The user needs to define the macro __OPENMP by editing the property of the VS project.
Symmetric or diagonally dominant problems
SuperLU cannot take advantage of symmetry, but it can still solve
the linear system as long as you input both the lower and upper parts
of the matrix A. If off-diagonal pivoting does not occur, the U matrix
in A = L*U can be rewritten as D*L1', with L1 ~= L, modular roundoff errors.
In many applications, matrix A may be diagonally dominant or nearly so.
In this case, pivoting on the diagonal is sufficient for stability and
is preferable for sparsity to off-diagonal pivoting.
To do this, the user can set a small (less-than-one) diagonal pivot threshold
(e.g., 0.0, 0.01, ...) and choose an (A' + A)-based column permutation
algorithm.

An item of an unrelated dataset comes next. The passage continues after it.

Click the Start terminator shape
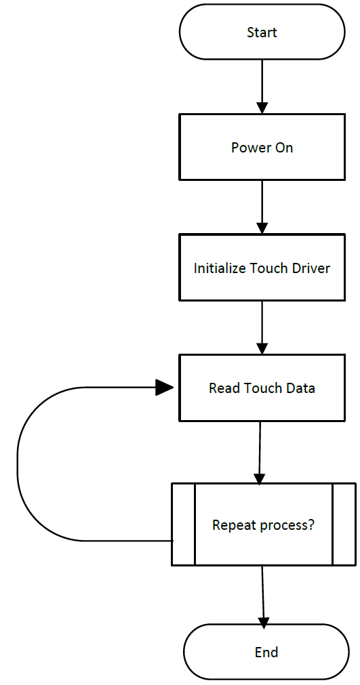click(262, 32)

We call this setting Symmetric Mode.
To use this (in serial SuperLU), you need to set:
options.SymmetricMode = YES;
options.ColPerm = MMD_AT_PLUS_A;
options.DiagPivotThresh = 0.0; /* or 0.001, 0.01, etc. */
For serial SuperLU, an example of using symmetric mode can be found in EXAMPLE/dlinsol1.c
(Note, when a diagonal entry is smaller than the
threshold, the code will still choose an off-diagonal pivot.

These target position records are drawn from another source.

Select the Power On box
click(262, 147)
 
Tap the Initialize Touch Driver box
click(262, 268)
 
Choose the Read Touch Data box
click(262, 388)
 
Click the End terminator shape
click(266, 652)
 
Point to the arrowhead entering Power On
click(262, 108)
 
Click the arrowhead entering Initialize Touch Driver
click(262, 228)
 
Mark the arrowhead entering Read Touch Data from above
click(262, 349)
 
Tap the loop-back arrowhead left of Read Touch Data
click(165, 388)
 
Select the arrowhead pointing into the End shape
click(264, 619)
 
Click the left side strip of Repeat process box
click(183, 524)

That is, the row permutation P_r may not be Identity.)
For SuperLU_MT, an example can be found in EXAMPLE/pdlinsolx1.c
The algorithm in SuperLU_DIST is already in the spirit of symmetric mode.
Complex types
SuperLU supports single complex and double complex data types.

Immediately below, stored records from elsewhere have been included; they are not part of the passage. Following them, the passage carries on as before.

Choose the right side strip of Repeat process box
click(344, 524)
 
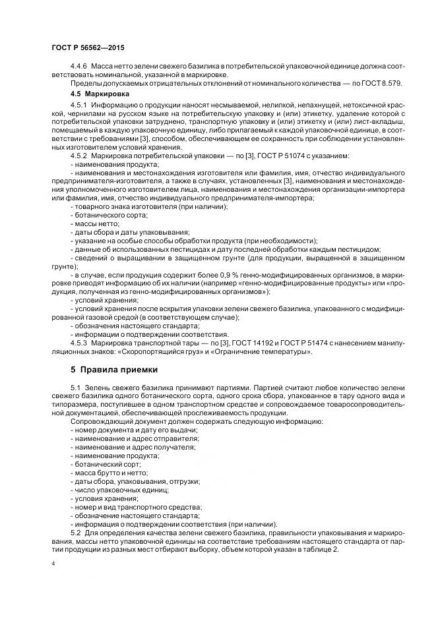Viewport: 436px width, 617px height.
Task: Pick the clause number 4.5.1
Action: click(79, 105)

The double complex is defined as a pair of doubles, as follows:
typedef struct { double r, i; } doublecomplex;
For a variable "v" of doublecomplex type, you need to use
"v.r" and "v.i" to refer to the real and imaginary parts, respectively.
For an array "a[]" of doublecomplex type, you can refer to the k-th
element by "a[k].r" or "a[k].i".
Compressed row storage
The factorization and solve routines in SuperLU are designed to handle
column-wise storage only. If the input matrix A is in row-oriented storage, i.e.,
in SLU_NR format, then the driver routines (dgssv() and dgssvx() in serial SuperLU, and
pdgssv() and pdgssvx() in SuperLU_MT) actually perform the LU decomposition on A^T,
which is column-wise, and solve the system using the L^T and U^T factors.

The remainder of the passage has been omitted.